Small dwellings for working families not the eco-villain

Most people on this island have a lot of passion for protecting the environment, but unfortunately a small minority of conservationists continue to apply their time towards slowing or stopping progress from finally happening on our workforce housing crisis.

Whether it’s in numerous Driftwood articles, presentations to Trust Council, postings online, articles penned for the Victoria Times Colonist, and even letters written to prominent conservation organizations who have taken a stand on people and housing issues, a few people on this island are working tirelessly to spread misinformation and fear about housing and the environment.

Last week in the Driftwood, one of these people, Maxine Leichter, made a number of strong yet false statements. I hate to call people out by name, but when you put yourself out there in the community so prominently, you become a fair target for criticism (which also of course applies to me, I’ll look forward to the comments on this post!).

Maxine’s Driftwood article suggested our island’s environmental protections are “a mirage”, that Trustees “favour development over environmental protections”, that thousands of small suites are about to be built and thus people set to pour onto our shores, and that Salt Spring is “enabling rather than limiting development”.

Are we living on the same island? Let’s unpack these falsehoods.

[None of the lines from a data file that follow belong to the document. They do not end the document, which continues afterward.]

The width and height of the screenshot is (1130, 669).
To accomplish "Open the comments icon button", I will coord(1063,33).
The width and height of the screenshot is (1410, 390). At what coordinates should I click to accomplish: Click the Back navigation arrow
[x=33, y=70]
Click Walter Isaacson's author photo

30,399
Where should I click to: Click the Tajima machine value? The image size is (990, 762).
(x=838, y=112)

First, every housing advocate I know, and every Trustee, is a pretty passionate environmentalist. All trustees take protection of our island seriously, as does the unique conservation mandate of the Trust Act, which has world-regarded protections built into its core. Suggesting Trustees and the Islands Trust are anti-environment is flat out false.

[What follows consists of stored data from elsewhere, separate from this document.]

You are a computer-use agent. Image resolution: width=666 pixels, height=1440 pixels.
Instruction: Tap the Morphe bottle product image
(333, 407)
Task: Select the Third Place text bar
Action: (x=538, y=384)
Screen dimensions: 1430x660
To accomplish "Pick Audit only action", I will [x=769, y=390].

Second, our island’s population has barely grown since 2000 (2001 population: 9,279. Today: around 11,000). Raising fears about thousands flooding our shores is a tired trope almost as old as Salt Spring, but for a variety of what should now be fairly obvious reasons - hello housing crisis and extremely high cost of living - exponential growth is simply not happening.

Third, small suites and cottages are not being built en masse. Rather, hundreds have left the rental pool to become short term vacation rentals, or have deteriorated into mouldy uninhabitability. With the cost of building so high, along with severe water considerations, even the Trust’s recent first step into legalizing more small dwellings is hardly going to lead to “thousands” of new dwellings, as she claims.

Small dwellings are not only not being built, they are also not the environmental villain here. The real development pressure on this island today is the insatiable demand for more new-build large-footprint high-end homes, usually on cleared land, far from town, with water intensive gardens. Why no outrage or letters about this?

The island’s embattled workforce is not going to ruin Salt Spring Island, and advocating for regular people to be able to stay in the place they call home is no threat to any of our deeply held and shared environmental values.

I sometimes wonder if those who continue to see villany in sustainably housing our modest workforce are themselves so overwhelmed with climate grief they are blind to the complexity of the issue. People should get help for their legitimate trauma at the state of the world, but stop taking it out on our small community. We are literally fighting to make ourselves more resilient to the many oncoming disasters we will continue to face. I shudder at the brittle and lonely place we will become with no on-island workforce left.